== Activity ==
Take the line containing "How do I perform: Focus" and every line below it through the end of the entries, and output them verbatim, pictures excluded.

Stored records:
- - -

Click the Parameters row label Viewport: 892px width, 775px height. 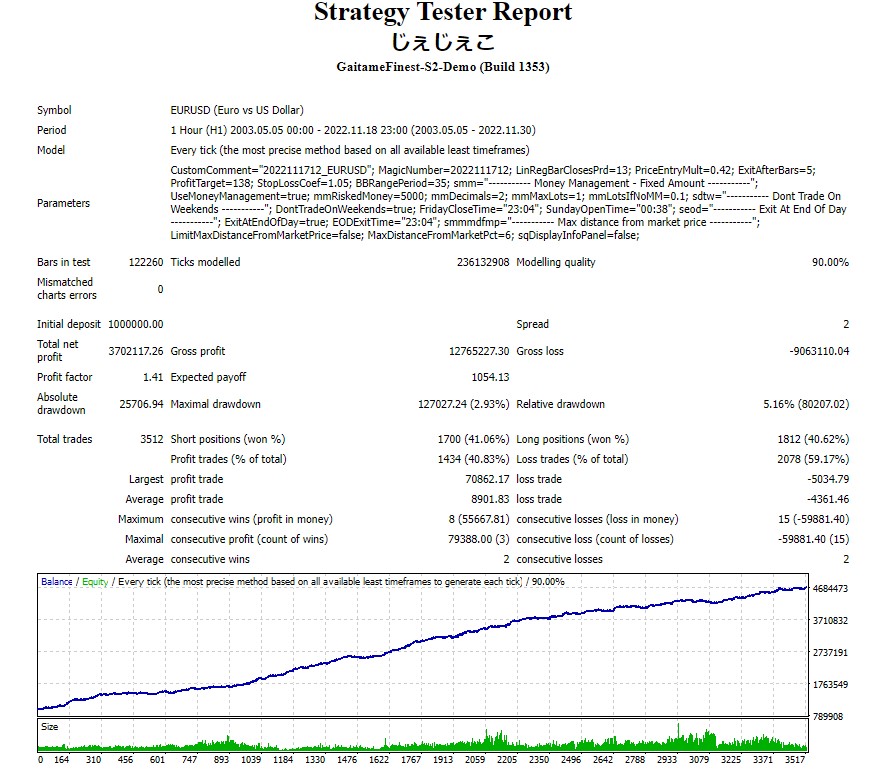coord(63,203)
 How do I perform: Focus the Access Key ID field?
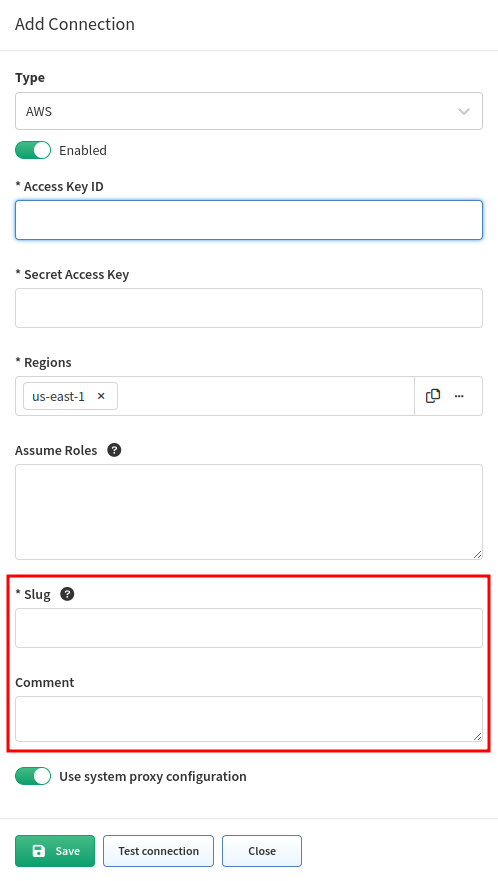[x=249, y=220]
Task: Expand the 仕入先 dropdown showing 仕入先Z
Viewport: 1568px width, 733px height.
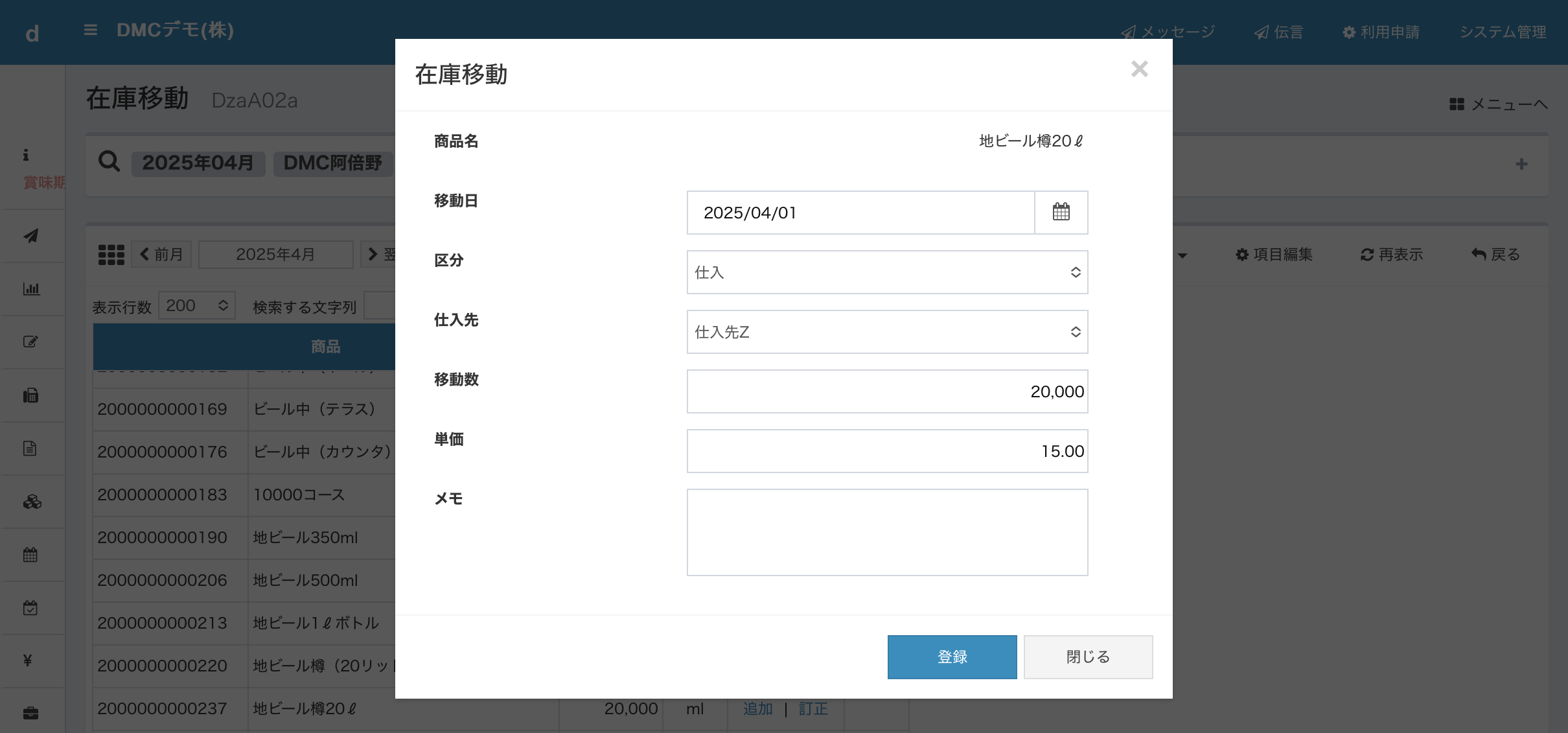Action: [887, 332]
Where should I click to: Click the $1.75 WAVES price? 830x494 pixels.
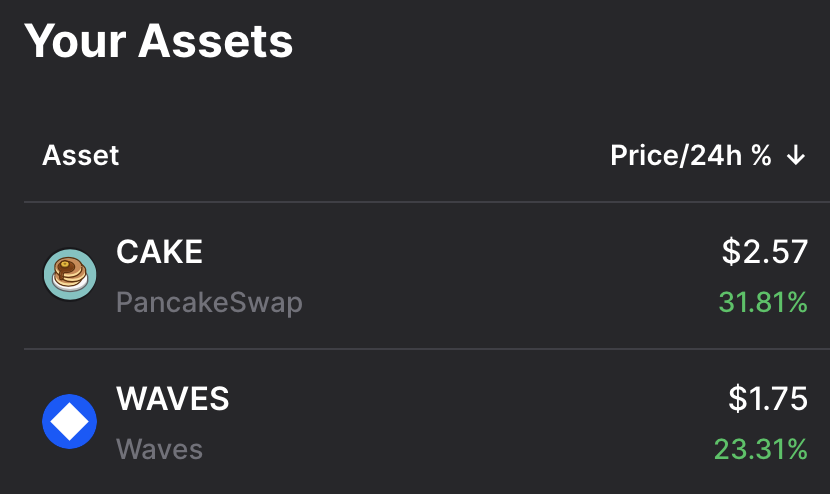pos(767,399)
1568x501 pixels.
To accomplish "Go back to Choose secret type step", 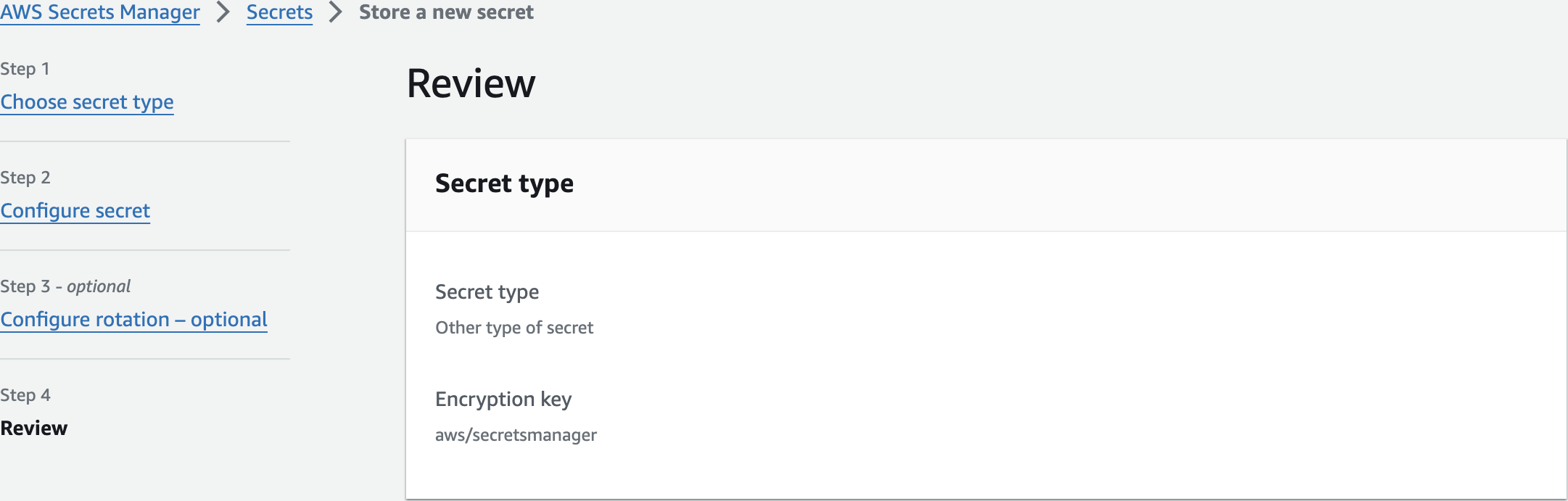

- - -

== Result of the exercise ==
 How do I perform: Focus the Access Key ID field?
[x=249, y=220]
Task: Expand the 仕入先 dropdown showing 仕入先Z
Viewport: 1568px width, 733px height.
Action: [887, 332]
Where should I click to: Click the $1.75 WAVES price? 830x494 pixels.
pos(767,399)
1568x501 pixels.
To accomplish "Go back to Choose secret type step", 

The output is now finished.